Biden Time

 

LogoCommonSense2Believe it or not, there’s more going on than just a virus.   There are people running for president.

Full disclosure here: I’m not a Joe Biden supporter.  That’s because of his past policies and his current stand on important issues.  He’s a likeable guy.  I would go so far as to say that it’s almost impossible not  to like him. But supporters of the Democrat candidate deserve to know the ramifications of his candidacy and consider them.

Knowing our history is important. Listening to older people who have a sense of what has happened before looms large.  We may be too old to run for president, but our knowledge is pure gold, should young voters wish to take advantage of it.  Generally speaking, we’re not as quick as we were.  But we’re much more careful.

In private conversations with my friends, I’ve stated several times that I feel like history is repeating itself, and perhaps it’s time to “go public” with it.  Joe Biden’s choice of a vice-presidential candidate may be critical.  Should Biden be elected, it may be one of those decisions about which we ultimately say “Wow, if only we’d realized how important that was at the time.”

In 1944, as Franklin Delano Roosevelt ran for his fourth term, he was virtually unbeatable.  He was also in extremely precarious health and most of the country didn’t know it.  The truth, however, was very evident to party leaders and insiders of the time. In those days, as today, the vice-presidential candidate was selected by the party convention, but the candidate’s views carried a great deal of weight in that decision. While a majority of our country was not aware of FDR’s poor health, the Democrat leadership was frightened by it. They knew that FDR would win the election.  They were aware that he would likely not survive another four years.  It wasn’t talked about, but within the party leadership, they could see FDR dying right before their eyes. They knew that in selecting a vice-presidential candidate, they were likely naming the next president.

Henry Wallace was the sitting vice-president.  Wallace leaned far to the left and was regarded as “a Socialist” or a “near-Communist.”  A frightened Democrat leadership pressured FDR to dump Wallace and move right with his selection, toward the center of the party.  In July of 1944, the convention accepted FDR’s choice of Harry Truman as his running mate. In nine months, Roosevelt was dead at 63 years of age and Truman took the oath of office as President. In a nutshell, that’s what happened.

Biden is 77 years old.  He has suffered two known burst brain aneurisms. He has also experienced “leaking” from aneurisms, known as sub-conjunctival hemorrhages. I’m not a doctor.  But I’m honestly frightened and concerned that Joe Biden may have hidden aneurism issues or is displaying the first signs of impending dementia.  Having dealt with this in my own family, I don’t wish it on Democrats or my worst enemy.

Biden has long been ridiculed for his public “gaffes.”  I don’t fault him there.  Any candidate who is being rushed from state to state, city to city and expected to remember where he is and what day it is will ultimately fail the test and offer the media some regrettable blunders.  The extent of the candidate’s misstatements is directly related to the media’s eagerness to hear them.
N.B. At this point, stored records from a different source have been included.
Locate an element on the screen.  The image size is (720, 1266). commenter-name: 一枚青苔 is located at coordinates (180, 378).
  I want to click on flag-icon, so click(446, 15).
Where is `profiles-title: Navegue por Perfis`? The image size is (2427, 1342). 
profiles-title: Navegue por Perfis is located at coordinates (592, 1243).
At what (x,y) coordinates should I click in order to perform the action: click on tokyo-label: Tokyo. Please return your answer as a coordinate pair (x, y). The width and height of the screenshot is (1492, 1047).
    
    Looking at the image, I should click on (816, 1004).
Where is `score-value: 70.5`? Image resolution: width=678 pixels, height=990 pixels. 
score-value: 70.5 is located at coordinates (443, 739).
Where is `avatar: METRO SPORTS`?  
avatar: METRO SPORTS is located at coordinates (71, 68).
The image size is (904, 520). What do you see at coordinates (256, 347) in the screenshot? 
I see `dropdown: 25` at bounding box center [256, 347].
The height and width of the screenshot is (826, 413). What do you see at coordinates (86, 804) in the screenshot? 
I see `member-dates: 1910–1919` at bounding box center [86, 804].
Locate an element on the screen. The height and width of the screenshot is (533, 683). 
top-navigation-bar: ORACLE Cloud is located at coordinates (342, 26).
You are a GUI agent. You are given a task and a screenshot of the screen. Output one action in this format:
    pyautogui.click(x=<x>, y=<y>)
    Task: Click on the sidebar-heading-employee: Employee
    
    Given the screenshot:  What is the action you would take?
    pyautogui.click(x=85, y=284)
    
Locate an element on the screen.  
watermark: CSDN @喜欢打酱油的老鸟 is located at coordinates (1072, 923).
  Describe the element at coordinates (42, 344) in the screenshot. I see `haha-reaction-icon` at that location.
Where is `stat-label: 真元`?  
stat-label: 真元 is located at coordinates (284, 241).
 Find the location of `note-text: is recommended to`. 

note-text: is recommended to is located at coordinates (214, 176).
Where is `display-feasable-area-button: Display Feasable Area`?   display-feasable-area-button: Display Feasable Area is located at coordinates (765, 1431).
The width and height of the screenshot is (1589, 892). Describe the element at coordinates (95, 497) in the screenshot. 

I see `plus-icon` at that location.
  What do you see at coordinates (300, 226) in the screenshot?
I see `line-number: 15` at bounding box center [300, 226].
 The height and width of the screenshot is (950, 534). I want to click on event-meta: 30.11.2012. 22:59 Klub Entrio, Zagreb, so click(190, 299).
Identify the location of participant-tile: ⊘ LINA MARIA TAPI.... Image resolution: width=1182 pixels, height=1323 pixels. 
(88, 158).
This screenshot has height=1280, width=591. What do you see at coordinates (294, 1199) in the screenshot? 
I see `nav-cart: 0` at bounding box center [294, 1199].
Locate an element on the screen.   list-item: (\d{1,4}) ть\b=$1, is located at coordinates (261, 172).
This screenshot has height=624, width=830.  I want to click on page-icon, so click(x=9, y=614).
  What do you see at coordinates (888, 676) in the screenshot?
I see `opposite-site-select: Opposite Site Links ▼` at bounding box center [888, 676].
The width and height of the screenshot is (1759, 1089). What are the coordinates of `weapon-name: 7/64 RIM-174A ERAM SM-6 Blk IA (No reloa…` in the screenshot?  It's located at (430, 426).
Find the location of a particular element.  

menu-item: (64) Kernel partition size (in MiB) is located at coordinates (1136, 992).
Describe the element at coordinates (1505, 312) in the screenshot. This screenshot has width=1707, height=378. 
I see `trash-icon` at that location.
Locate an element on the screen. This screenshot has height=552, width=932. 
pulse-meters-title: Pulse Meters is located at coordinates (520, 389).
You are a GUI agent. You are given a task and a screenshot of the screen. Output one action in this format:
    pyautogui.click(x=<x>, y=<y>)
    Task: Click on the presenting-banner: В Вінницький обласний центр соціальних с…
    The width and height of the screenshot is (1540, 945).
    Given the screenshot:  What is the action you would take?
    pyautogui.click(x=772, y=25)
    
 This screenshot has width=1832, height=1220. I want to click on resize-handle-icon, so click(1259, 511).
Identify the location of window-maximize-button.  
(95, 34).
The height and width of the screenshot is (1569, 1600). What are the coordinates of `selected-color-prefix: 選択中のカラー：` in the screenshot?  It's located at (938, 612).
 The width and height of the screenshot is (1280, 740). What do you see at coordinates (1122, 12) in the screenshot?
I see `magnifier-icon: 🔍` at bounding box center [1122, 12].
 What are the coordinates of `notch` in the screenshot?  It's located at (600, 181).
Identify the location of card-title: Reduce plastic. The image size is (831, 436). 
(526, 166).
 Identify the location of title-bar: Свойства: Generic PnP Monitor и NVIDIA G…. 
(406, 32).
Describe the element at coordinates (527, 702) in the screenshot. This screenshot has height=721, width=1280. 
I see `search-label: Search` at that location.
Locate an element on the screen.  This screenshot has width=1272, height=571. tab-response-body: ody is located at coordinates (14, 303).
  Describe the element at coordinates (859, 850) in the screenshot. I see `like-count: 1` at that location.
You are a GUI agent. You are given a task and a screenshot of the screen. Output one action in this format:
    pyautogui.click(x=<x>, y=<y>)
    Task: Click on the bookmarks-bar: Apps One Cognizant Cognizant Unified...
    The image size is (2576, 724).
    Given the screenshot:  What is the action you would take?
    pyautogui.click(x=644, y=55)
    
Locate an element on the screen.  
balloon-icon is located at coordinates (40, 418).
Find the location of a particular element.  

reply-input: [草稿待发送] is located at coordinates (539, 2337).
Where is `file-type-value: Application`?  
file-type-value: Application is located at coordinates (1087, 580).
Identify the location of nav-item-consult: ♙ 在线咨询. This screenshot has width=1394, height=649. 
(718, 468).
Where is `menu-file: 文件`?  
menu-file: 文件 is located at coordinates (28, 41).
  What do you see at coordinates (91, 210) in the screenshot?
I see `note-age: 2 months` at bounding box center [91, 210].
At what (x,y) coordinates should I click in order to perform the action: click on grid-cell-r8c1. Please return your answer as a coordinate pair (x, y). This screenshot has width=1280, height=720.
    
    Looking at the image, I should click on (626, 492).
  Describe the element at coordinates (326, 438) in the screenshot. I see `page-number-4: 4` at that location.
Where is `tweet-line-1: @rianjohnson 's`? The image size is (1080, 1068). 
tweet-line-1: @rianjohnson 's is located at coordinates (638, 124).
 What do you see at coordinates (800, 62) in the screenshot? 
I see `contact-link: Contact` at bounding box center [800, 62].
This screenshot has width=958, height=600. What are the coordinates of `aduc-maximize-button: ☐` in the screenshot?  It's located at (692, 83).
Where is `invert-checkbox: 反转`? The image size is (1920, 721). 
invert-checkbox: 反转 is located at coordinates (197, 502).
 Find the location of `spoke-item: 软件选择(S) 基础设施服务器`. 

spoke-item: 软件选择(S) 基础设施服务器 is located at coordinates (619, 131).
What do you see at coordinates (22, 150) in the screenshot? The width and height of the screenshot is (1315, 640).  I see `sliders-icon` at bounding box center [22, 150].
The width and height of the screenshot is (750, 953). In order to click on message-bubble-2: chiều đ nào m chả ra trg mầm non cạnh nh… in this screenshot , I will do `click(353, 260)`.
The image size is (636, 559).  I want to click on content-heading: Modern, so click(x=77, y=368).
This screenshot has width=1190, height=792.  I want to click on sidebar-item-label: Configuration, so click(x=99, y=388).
Biden has had the misfortune of a press that hungers for his errors.  It is perhaps important, though, to consider the physical stamina required in a presidential campaign, not to mention the physical and mental stress of the presidency itself.

Far more concerning than “gaffes” are his age, health history and recurring tendency to lose his train of thought, mid-sentence.  Were he to win the presidency and a subsequent re-election, he would be nearly 90 before leaving office.  I’ll put it bluntly: the odds of him reaching the end of his first term are not good.  Things are looking awfully (and I chose that word carefully) familiar.

Today, the Democrat candidate is not being pressured to move toward the center.  He’s already there.  Rather, the “smart money” says he needs the Bernie Sanders supporters; he has to move left, toward the radicalized Sanders and the Jihad Squad.  Couple that with Biden’s health. It’s not a stretch to imagine a successor president very few of us expected.dbsig2

Truman’s legacy survived.  He’s now regularly listed as one of the ten best presidents in U.S. history.  This is a wonderful country, but I suspect we’ll not get another Truman.